February 24th, 2021 marked the sixth annual DePauw Day of Dialogue in which faculty, administration, and students convene for an all-day discussion about the problems DePauw is facing and the future of the university. The theme for this year’s dialogue was, “Breaking Down Biases and Building Community”, and in her email to the university before the event, President Lori White wrote, “it presents an opportunity for us to explore the biases that sow division and prevent us from powerful and uplifting connections, even though most of us desire to build up our communities and the individuals within them.” I couldn’t help but zero in on one part of her quote: “most of us.” It’s a sad fact that not everyone feels the same about amplifying the voices of all students, and unfortunately, it is not totally uncommon to come across people who desire to suppress the voices and convictions of students of color, students who are members of the LGBTQ+ community, and more. However, the Day of Dialogue provides the opportunity to open doors of communication that have been closed, and have the uncomfortable conversations necessary to propel our campus towards collectively making positive change.
Furthermore, “collectiveness” is another important facet in the quest for the betterment of the campus, and it often seems to be lacking. While listening to those who were brave enough to speak up and make their grievances heard in the first large group session, there seems to be a divide between professors and students, which is natural, for one must consider the power dynamic between a student and faculty member. However, there must also be mutual respect and willingness to listen to both sides. It is evident that many students feel there is deep necrosis in the curriculum of DePauw in regards to discussing tough issues relating to power, privilege, and diversity in the classroom. One individual brought up the “Power, Privilege, and Diversity” credit requirement in order to graduate. I couldn’t help but think about AP classes in high school. How many of you actually took those classes to glean more knowledge in disciplines such as science, English, mathematics, etc.? How many of you took those classes simply to boost your GPA and/or receive college credit, potentially allowing you to graduate earlier? I am certainly guilty of both, although I took AP English classes more for the “fun of it” than credits. The PPD requirement feels like just that–– we are mandated to take a class that falls in that category to graduate, but shouldn’t we want to anyway?

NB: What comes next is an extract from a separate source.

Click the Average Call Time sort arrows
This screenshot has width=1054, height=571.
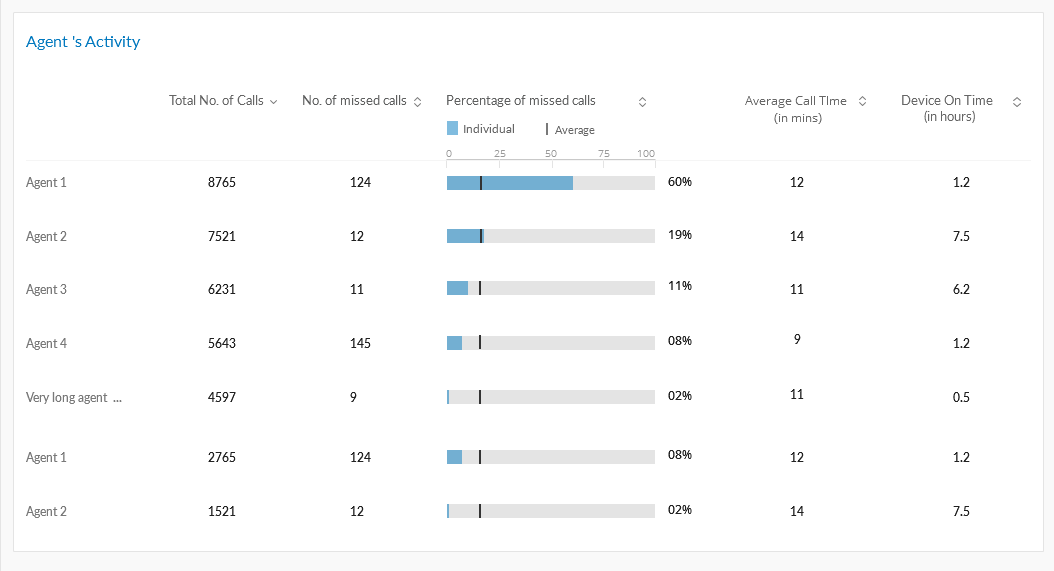(x=862, y=101)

One of the first sessions I attended was titled, “‘Real ‘White?’: Ancient Greek and Roman Sculpture, Alternative Facts, and the Fabrication of Identity” with Classical Studies professor Dr. James Wells. Dr. Wells began with the hard-hitting claim that classical studies is rooted in racism and the perpetuation of white supremacy, and the idea of pure whiteness as the standard of beauty is inherently flawed. Dr. Sarah Bond, a classical studies professor at the University of Iowa, wrote an article titled “Why We Need to Start Seeing the Classical World in Color”, disproving the common misconception that the pristine white marble of statues is what they actually looked like in ancient Greece and ancient Rome. The statues were most likely painted in vibrant colors, and the Liebieghaus museum put on an exhibit called, “Gods in Color: Polychromy in Antiquity”. The brief description for this exhibit reads:
Museum exhibitions of ancient Greek and Roman sculptures are striking for the dominance of pure white marble. But looks can be deceiving. These figures of gods and heroes were once richly clothed in vivid colors! We’ve known this for centuries–– so why does the image of whiteness still persist?
Dr. Bond’s article commented on the Archer from the Temple of Aphaia Aigina, and how it was originally painted but now it just looks gray. She continues to argue that the tendency for modern society to equate the whiteness of marble with beauty is not accurate, and this idea continues to influence white supremacy. The standard of whiteness does not exist. As one might expect, Dr. Bond’s article was not well-received by conservative social platforms.
In this same session, Dr. Patrice Rankin’s article “Time for Anti-Racism: A Way Forward for America and Higher Education”, was used as an example. Dr. Rankin argues that white supremacy is a default, and the only way to combat it is to actively be anti-racist–– saying “I’m not racist” or “I don’t have a racist bone in my body” isn’t enough. By the way, of course, you don’t have a racist bone in your body… Bones can’t be racist, but people can be. Dr. Rankin brought up the necessity of a “new abolitionist movement” because the time has come for individuals and institutions to combat innate, systemic, white supremacy.
The question: How can DePauw actively practice anti-racism?
The answer: TBD
One takeaway from this day of dialogue is that students are sick of the responsibility falling on us. It isn’t just our job to bring awareness to equity issues, implicit biases, and personal responsibility… It falls on faculty and staff as well. One student expressed her frustration with students being in separate breakout rooms from professors because progress must also be made in the classroom and curriculum, not just in regards to social interactions. Another student mentioned how the media plays a large role in racism, for the aesthetics of western cultures are used to perpetuate white supremacy. And finally, a testimony that has been on my mind since I heard it: Why does it fall on students of color to share their stories and experiences with a bunch of white students? Why do students of color have to share their pain in order to make a difference? The desire for betterment and inclusion at DePauw should be something desired by all DePauw students, but the only way to truly spur change is for all students and faculty to take the tough, uncomfortable conversations from the Day of Dialogue, internalize them, and refuse to be comfortable again until we, as a collective, see changes.